Modern basketball continues to push the limits on fast-paced, 3-point-heavy play at all levels of competition.
So how is Holy Cross, one of the slowest women’s basketball teams in the country, having one of its best seasons in decades?
The Crusaders are 14-3, their hottest start since 1996-97, and have stormed to a 6-0 record in Patriot League play. Yet according to data from CBB Analytics, they have the 342nd-ranked pace in the nation out of 361 Division 1 teams. Since conference play began, Holy Cross has averaged just 61.5 possessions per 40 minutes, the seventh-slowest pace nationwide.
But the offense remains productive, and with a high-end defense backing them, the Crusaders have played a successful brand of methodical basketball.
“It feels really good to be able to get out there and kind of just play, and just see who happens to step up and have a good scoring game,” said sophomore forward Lindsay Berger. “It’s a fun way to play basketball, for sure.”
Holy Cross lost Avery LaBarbera, the 2021-22 Patriot League Player of the Year, to Wisconsin in the grad transfer portal. Her departure left the Crusaders without a go-to scorer. Instead of one person stepping up, the rest of the team has adapted.

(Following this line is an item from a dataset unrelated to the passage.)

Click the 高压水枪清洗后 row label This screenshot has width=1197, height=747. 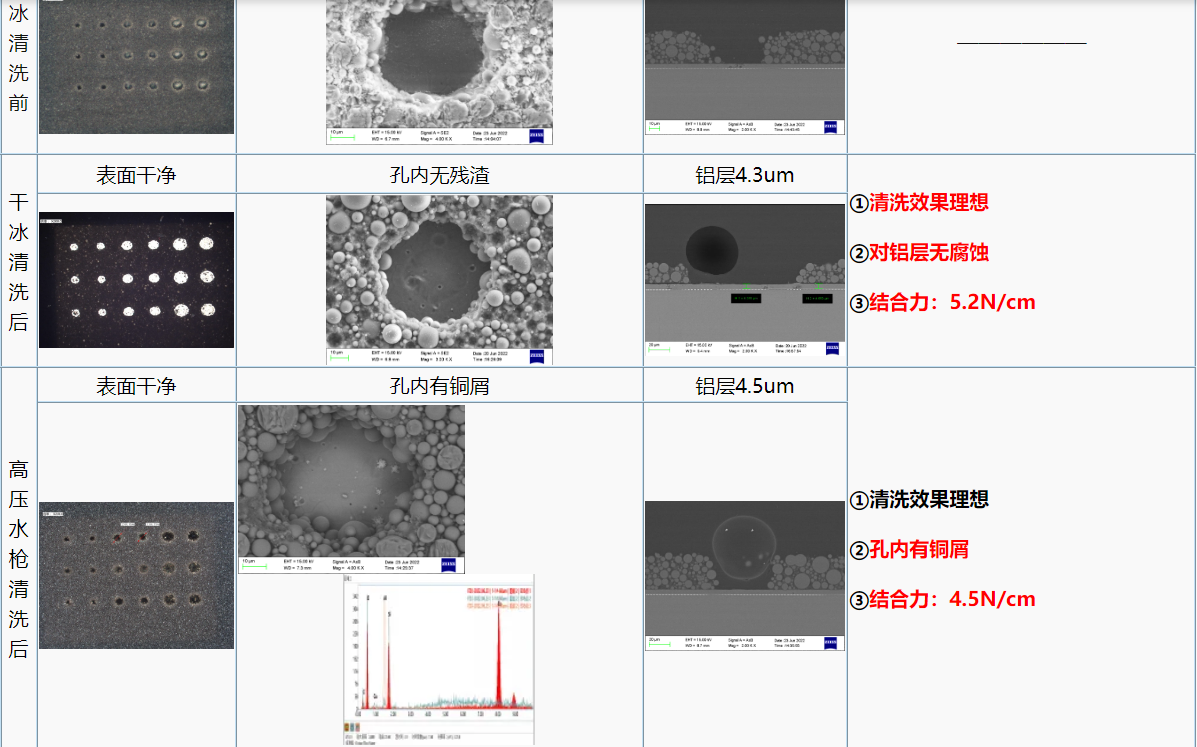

Coach Maureen Magarity implemented more of a free-flowing offensive style when she took over last season and has stuck with it. Holy Cross doesn’t run many sets; the players rely on each other to keep the ball moving and stay active spacing the floor. A well-oiled motion offense can be harder to scout and find weaknesses in.
“It’s just a fun offense to play when you have the right players,” Magarity said. “Obviously, my staff has done a great job recruiting the right pieces that can play in that system. You have to be able to have players with a pretty high IQ, too, to run that offense, or it can get super stagnant and [have] a lot of standing around.”
Magarity says she developed her offensive style with influence from her playing career as a 6-foot-1-inch forward at Marist. She also learned from her father, former Army coach Dave Magarity, who often ran offenses through dominant post players.
Berger, a post player herself, has broken out with Janelle Allen in Magarity’s offense. The 6-2 forward played 6.8 minutes per game last season, but this year, after switching to a high-minutes bench role, she is third on the team in scoring (9.5 points) and fourth in the Patriot League with a 52.2 percent field goal clip.
“Last year, I heard a lot of, ‘Your hard work will pay off. Someday, you’re going to look back on this and you’re going to be so thankful for doing all the work,’ ” Berger said. “I think that, especially this preseason, it showed. So it was very rewarding to say the least.”
During her time as a reserve, said Berger, she strived to improve her strength and passing out of the post. The latter has been particularly valuable this season with Holy Cross’s roster of versatile cutters and shooters.
“In our main offense, it’s normally the post players towards the top of the key towards the elbow,” said Berger, “so it’s more getting the ball at the elbow, turning around and facing the basket, looking for yourself first, but then also knowing who’s cutting where, and where the shooter is on the team.”
Of course, a league-best defense remains the backbone of the scorching start. The Crusaders rank ninth in the nation, allowing just 52.5 points per game, and they won a battle of defense-first vs. offense-first when they beat high-octane conference rival Lehigh, 66-64, last Wednesday.
“I mean, gosh, I’ve watched games with Lehigh where they just take a shot two seconds into the shot clock and score 90-plus points,” said Magarity. “So I am really, really proud of that.”
Holy Cross still battles occasional lulls in its offense when a player needs to step up late in the shot clock and get a bucket. But with so many options, the Crusaders have been steady as they power past league foes.
“Out of our main offense, there’s like a million and one different things that we could do,” Berger said. “The opportunities are endless for this team, and it’s so exciting.”